PROBLEM DESCRIPTION:
Exactly as they appear, please output the lines from the one with "Screen dimensions: 1598x963" through the end of the material, without pictures.

DATA FOR THIS TASK:
+ + + +
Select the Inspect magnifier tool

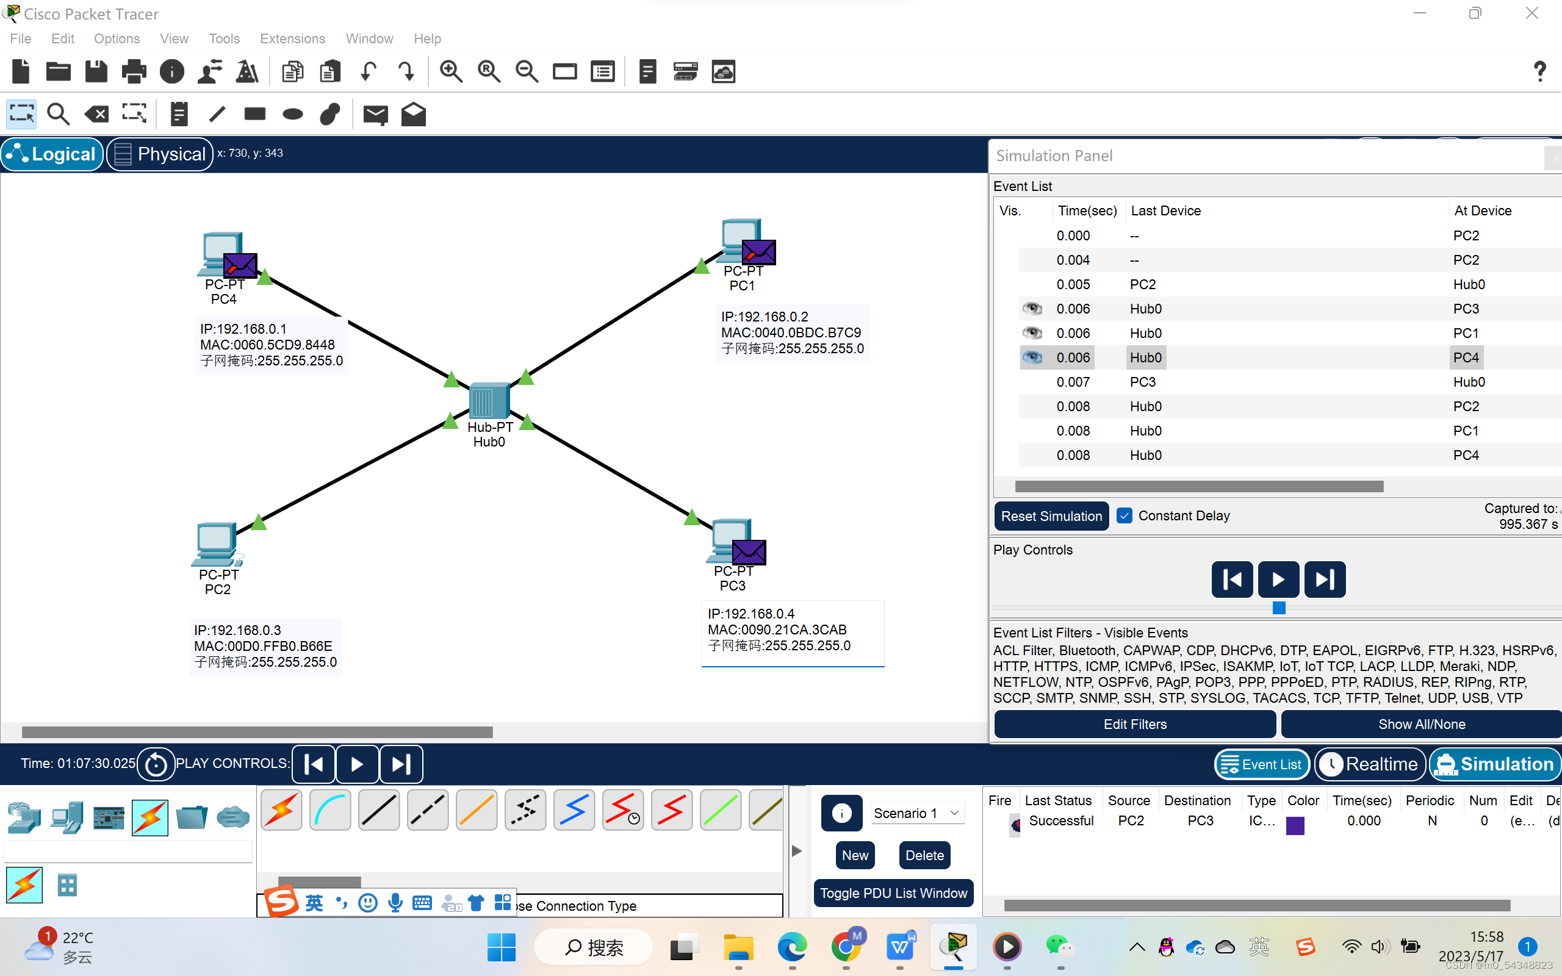58,114
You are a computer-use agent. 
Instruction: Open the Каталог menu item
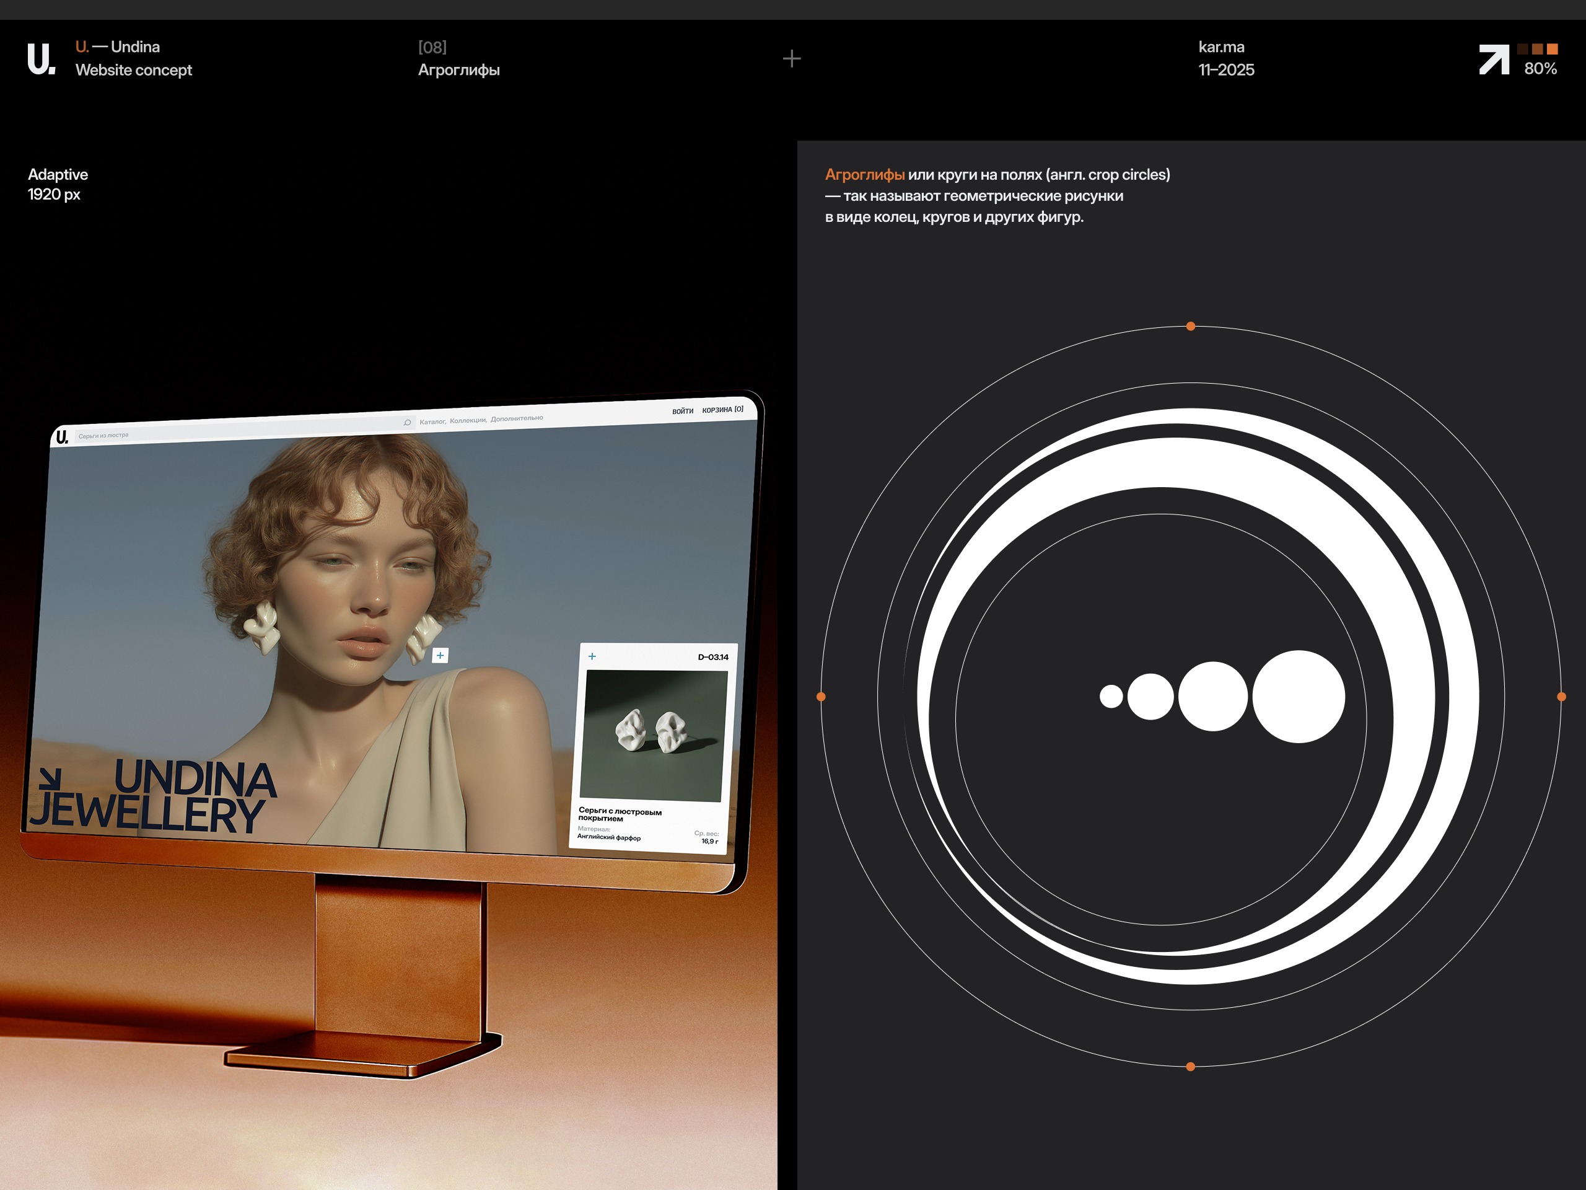(x=432, y=422)
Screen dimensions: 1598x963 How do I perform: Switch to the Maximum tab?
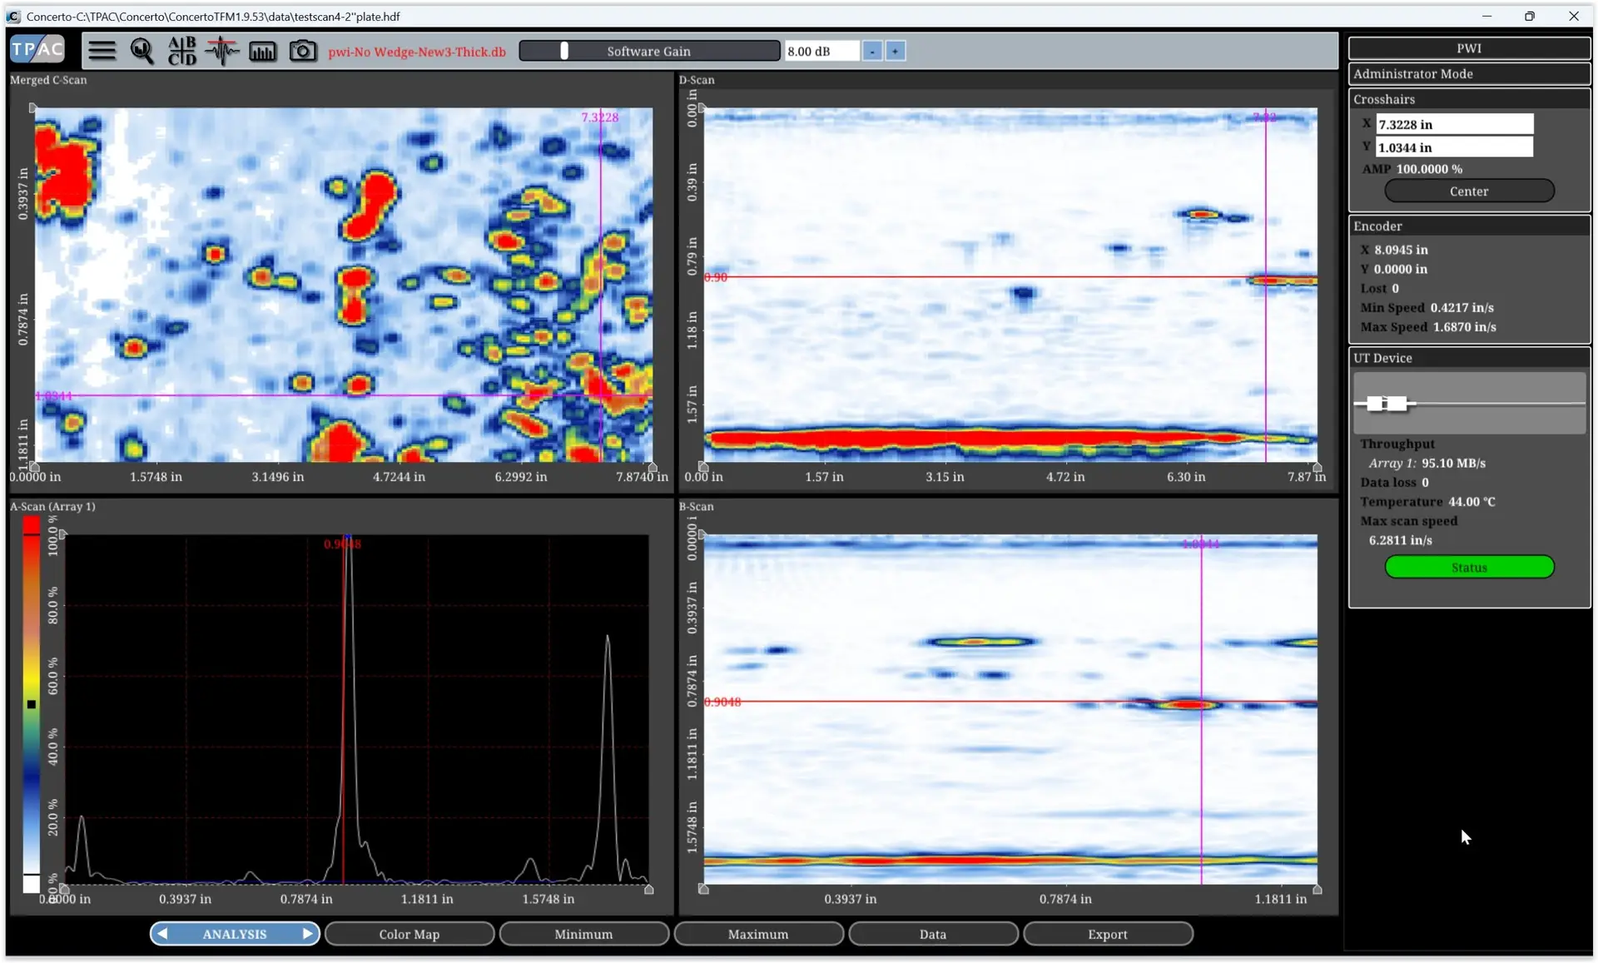pos(757,934)
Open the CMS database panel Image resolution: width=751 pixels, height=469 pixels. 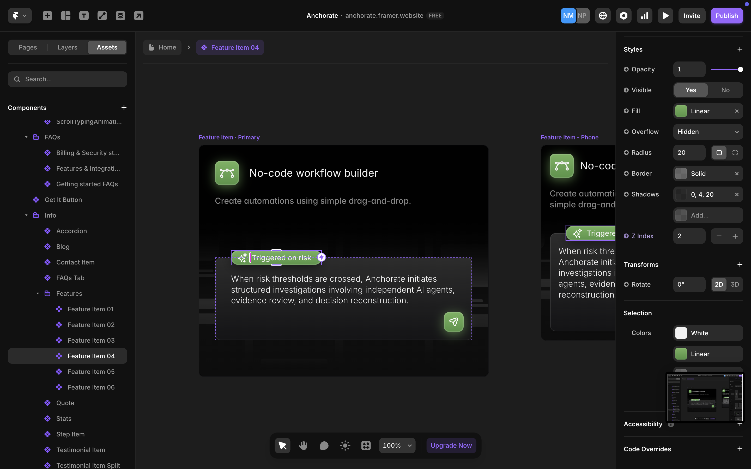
+ + + +
WRITTEN RESPONSE:
Screen dimensions: 1598x963 How do I perform: Switch to the Maximum tab?
pos(757,934)
Open the CMS database panel Image resolution: width=751 pixels, height=469 pixels. 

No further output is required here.